SELECTED EXCERPT |
::::
Bryce Canyon

We hightailed it out of Salt Lake City, down I15 to US 50 to US 89 and on to US 12. We watched as the terrain shifted from mountains to high plains to valleys. We watched the colors of the rock change from dark browns and grays to reds. The gradual transformation was fascinating.

Our original plan was to find a campground in Cannonville which would put us closer to Escalante and in proximity to other locations we wanted to access. However, between the tourist traffic and a half marathon that was to take place this weekend there were no  spots to be had. So we opted for a really nice campground just outside of Bryce Canyon. In late afternoon we drove the 18 mile loop in the park stopping at most of the scenic overlooks. Never having been here before, we were both taken aback by the majesty of the jagged red rocks, the hoodoos (pillars of  fantastic shaped rock left by erosion),  and the enormity of these colossal formations.

Hoodoo at Agua Canyon

Rainbow Point

We returned  around 7:30 am to try to catch the morning light as it cast a different set of shadows. We went to Sunrise/Sunset/Inspiration Points which encircle Bryce Amphitheater, the biggest natural amphitheater in the park. So far, this is my favorite place. We found out that you can enter the park any time of day so I plan to go back at sunset and hopefully catch the full moon as well.
::::
AVAILABLE DATA |

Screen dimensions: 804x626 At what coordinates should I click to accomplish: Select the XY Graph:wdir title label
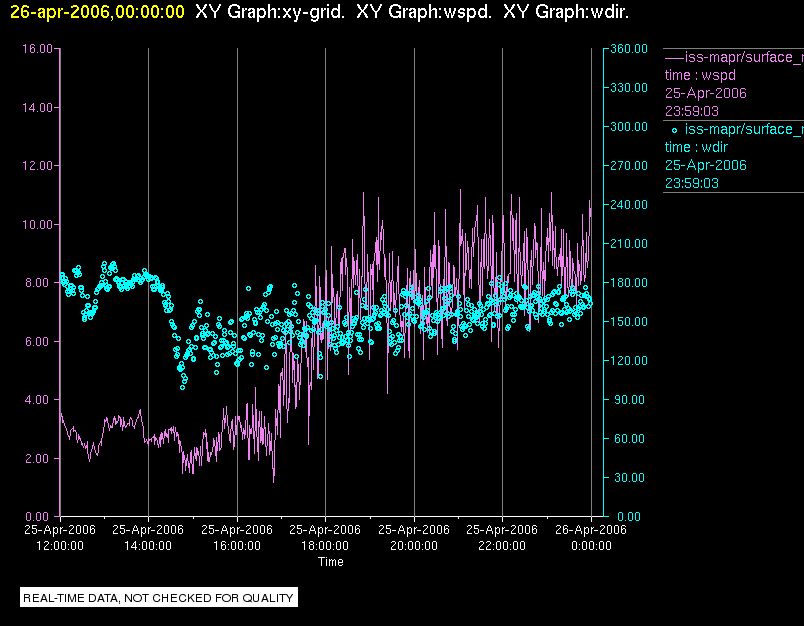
::::
WRITTEN INSTRUCTION 1 | Say whether each statement agrees with the Bryce Canyon text, and support each yes or no with the deciding words of the text, quoted exactly. (a) A half marathon was one reason no campground spots were available in Cannonville. (b) The return to the park in the morning was around 6:30 am. (c) The park can be entered only during daylight hours.
WRITTEN INSTRUCTION 2 | Carry the Bryce Canyon text forward, picking up after its final sentence.

TASK RESPONSE 1 |
(a) Yes: "between the tourist traffic and a half marathon that was to take place this weekend"
(b) No: "around 7:30 am to try to catch the morning light"
(c) No: "you can enter the park any time of day"

TASK RESPONSE 2 |
Sunrise Point

Another view of Sunrise Point

Just a bit of info for my photographer friends–all images were bracketed because of the diversity and contrast of light hitting the rocks. The harshness of the late afternoon light was particularly difficult to deal with. I then merged each 3 images in PhotoShop CS5’s HDR processor. (My Photomatix is on the blitz for some reason.) I really tried to get close to what I saw and felt.

Because we really like this campground so much, we plan to stay for another 3 nights while exploring the Kodachrome Basin and Escalante on day trips. Then we will probably find a site closer to Capital Reef and Glen Canyon.

 

Into Utah

I guess I need to do some catching up. We left Great Falls, Montana on the 10th working our way along the Missouri River. We paralleled, crossed and crisscrossed this great river with the Rocky’s to our west. At one point we pulled into a recreational area to photograph this, the longest river in North America. It is 2,341 miles long and spans 10 US states. We left it as we got closer to Helena.

The Missouri River

"Big Sky" Montana

 

On the 11th we stayed at a campground in Idaho Falls, Idaho and headed for Utah the next day. I don’t really know what happened to Idaho but when you’re whizzing along on an interstate it’s easy to space out on the landscape.  Next thing I know we are in Utah. Because we had time to kill before getting to Salt Lake City, we decided to take a side trip to the Bear River Migratory Bird Refuge outside of Brigham City. This refuge, located on the north end of the Great Salt Lake and at the mouth of the Bear River, consists of over 74,000 acres  of marsh, open water and alkaline mudflats. It supports migratory waterfowl, shorebirds and other water birds. Before we even got to the 12 mile loop we had seen avocets, white faced ibis, yellow headed blackbirds, black neck stilts and more. The ride through the loop proved even more exciting with the sightings of white pelicans, rudy ducks, western grebes and more birds that we couldn’t identify. What an experience!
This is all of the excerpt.